## Exercise
Send back the entries exactly as they were given.
Records for processing: Begin
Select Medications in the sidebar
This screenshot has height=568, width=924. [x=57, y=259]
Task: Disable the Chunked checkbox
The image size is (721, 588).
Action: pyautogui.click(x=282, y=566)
Records for processing: End
## Task response
Select Medications in the sidebar
This screenshot has height=568, width=924. [x=57, y=259]
Task: Disable the Chunked checkbox
The image size is (721, 588).
Action: pyautogui.click(x=282, y=566)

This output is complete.